▶ [Information shown]
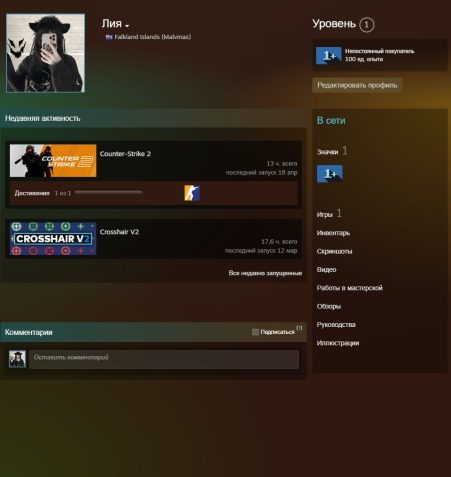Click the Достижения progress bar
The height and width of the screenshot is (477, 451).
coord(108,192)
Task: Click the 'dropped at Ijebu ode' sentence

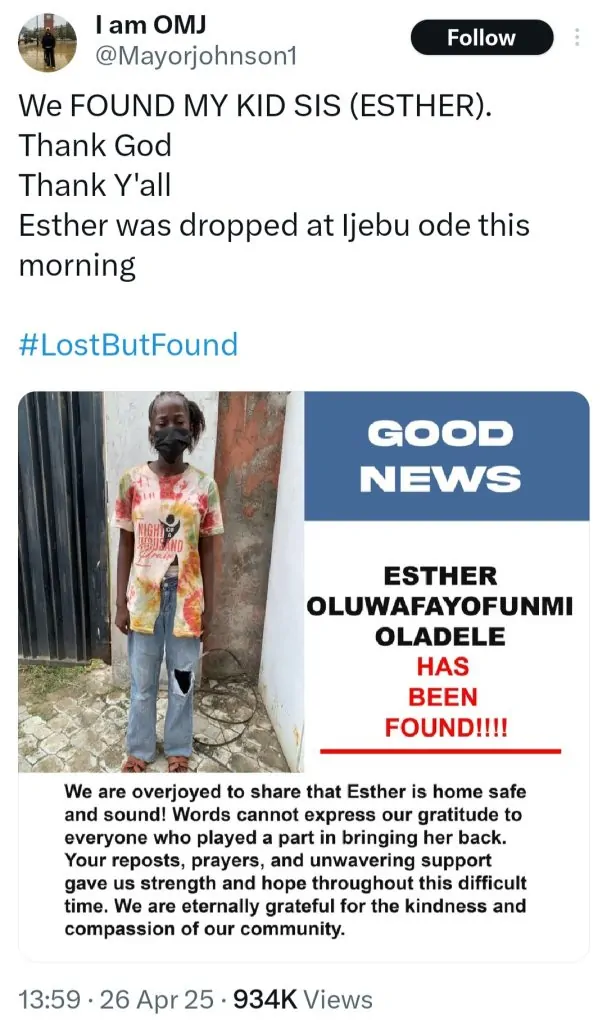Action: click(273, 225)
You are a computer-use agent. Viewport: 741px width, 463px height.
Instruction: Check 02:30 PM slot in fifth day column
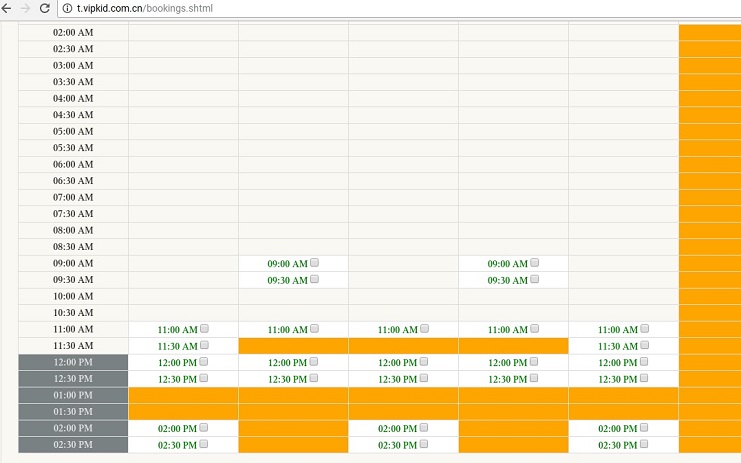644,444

...

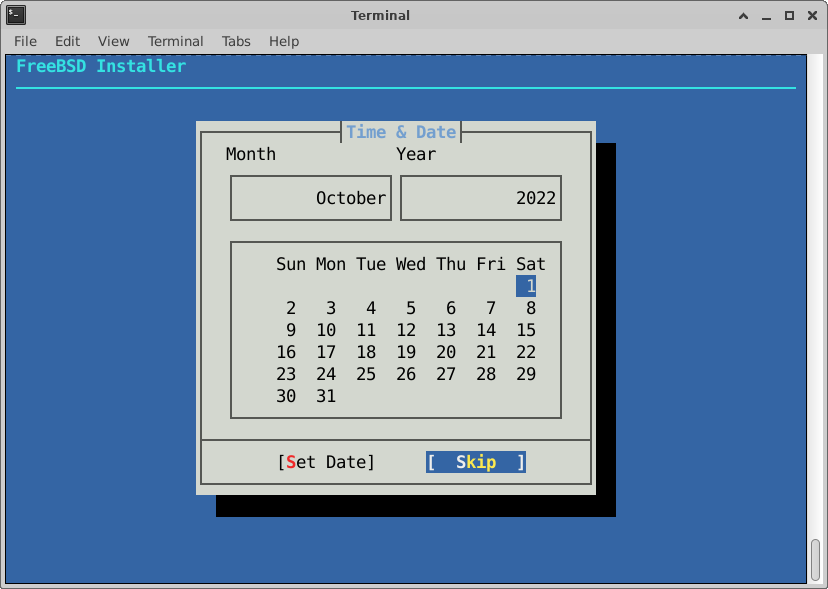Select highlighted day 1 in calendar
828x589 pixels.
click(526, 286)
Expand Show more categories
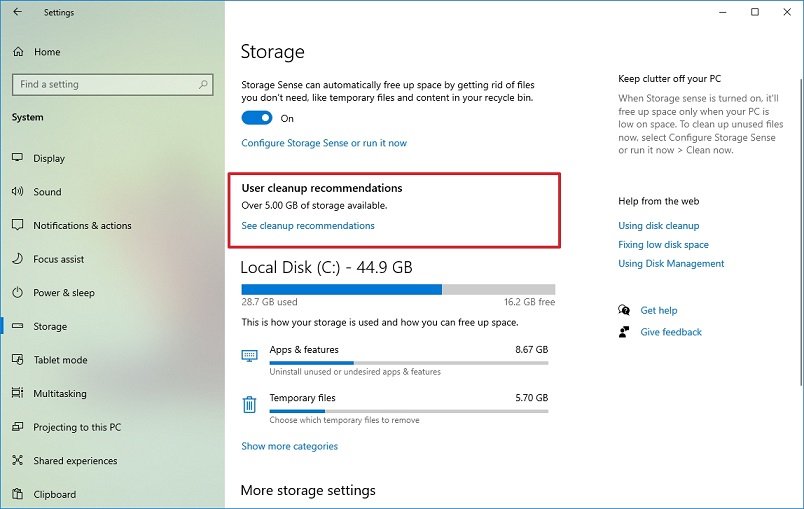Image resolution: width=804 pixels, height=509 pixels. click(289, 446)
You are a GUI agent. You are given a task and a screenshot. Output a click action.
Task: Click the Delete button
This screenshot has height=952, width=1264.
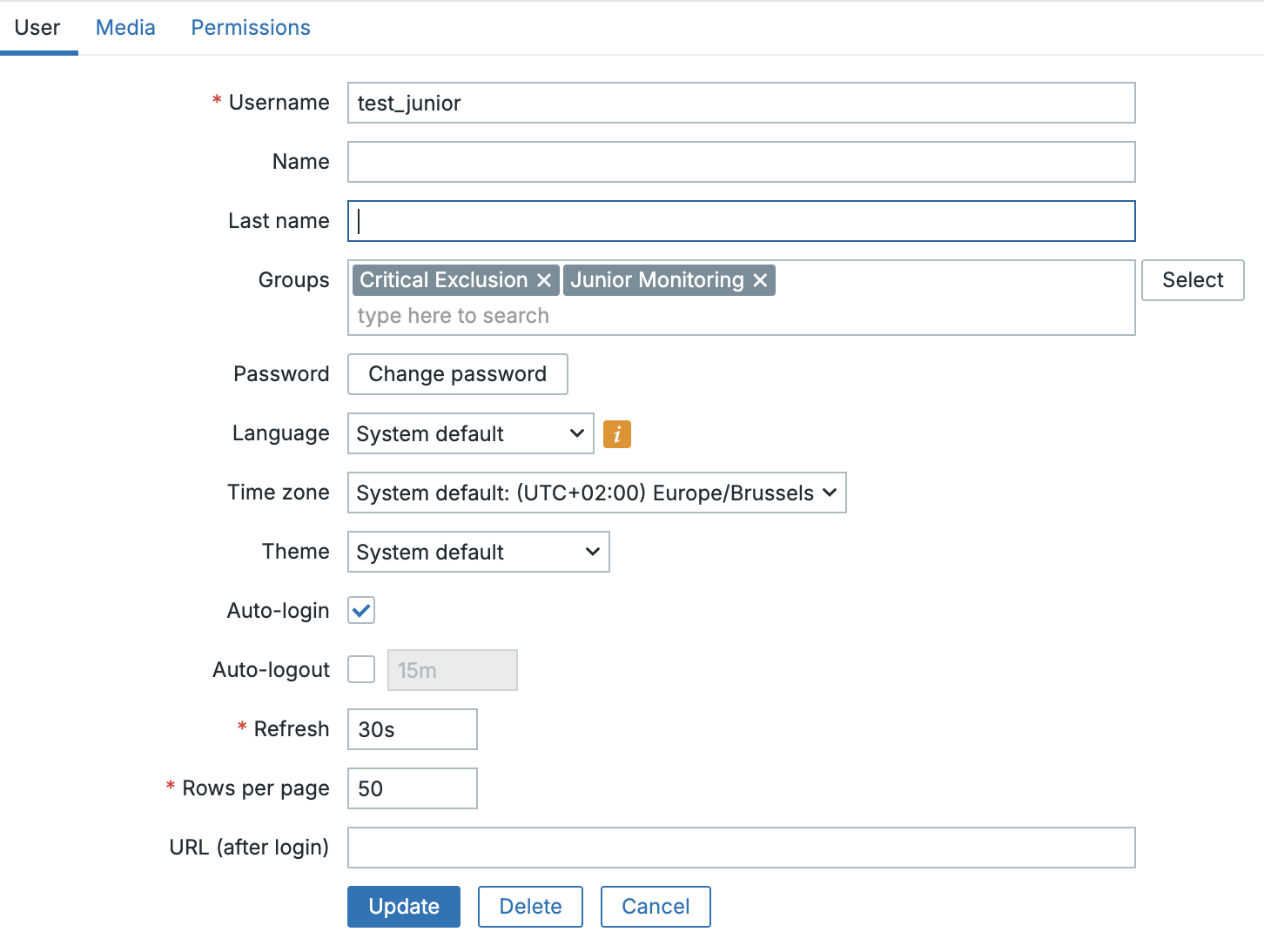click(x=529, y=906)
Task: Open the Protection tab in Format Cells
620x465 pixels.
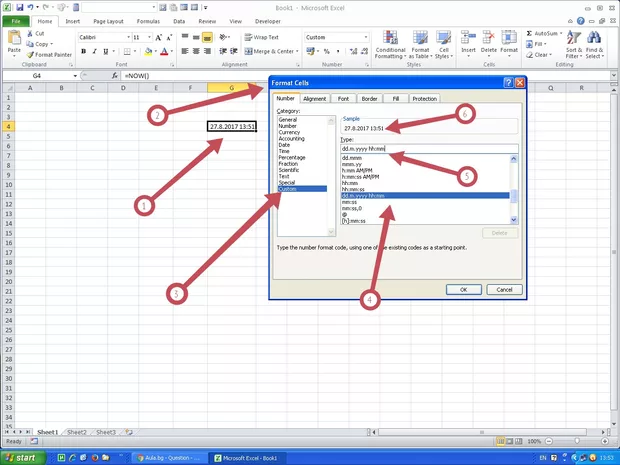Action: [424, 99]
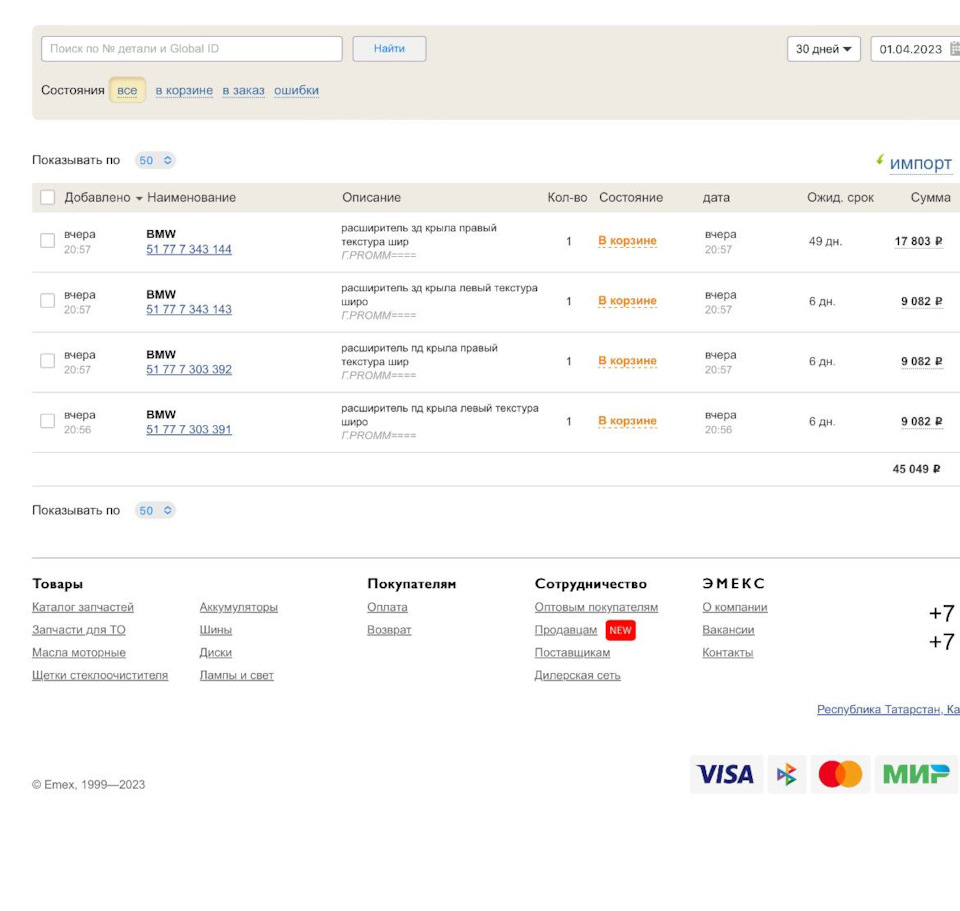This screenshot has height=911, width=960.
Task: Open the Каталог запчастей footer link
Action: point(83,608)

...

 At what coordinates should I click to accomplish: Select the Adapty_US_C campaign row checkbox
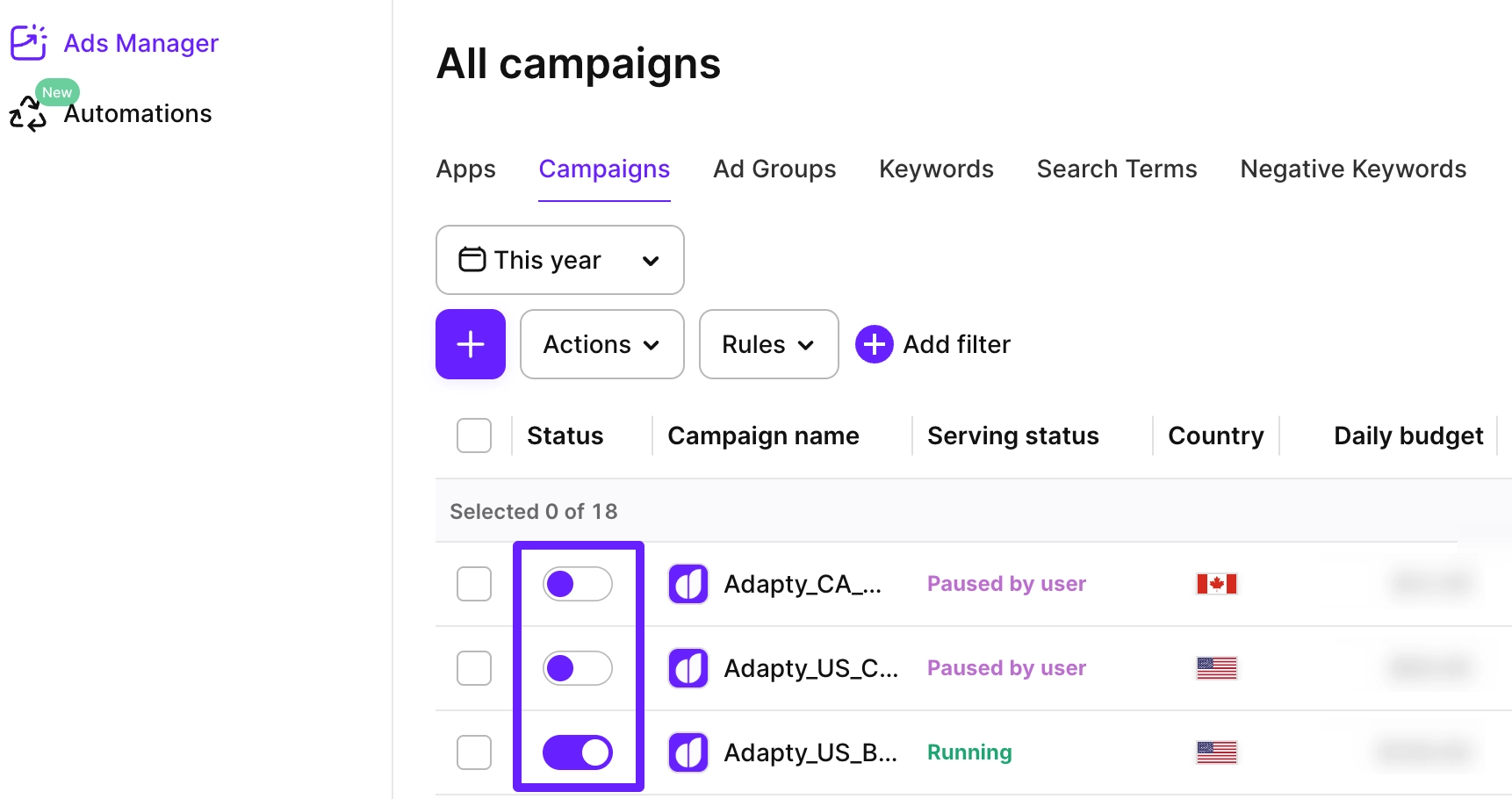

▶ [Problem to solve] Lines holding the word "agent" should be copied from the entries above.

▶ [Exercise output]
You are a computer-use agent. Viewport: 741px width, 463px height.
You are a GUI agent. You are given a task and a screenshot. Output a click action.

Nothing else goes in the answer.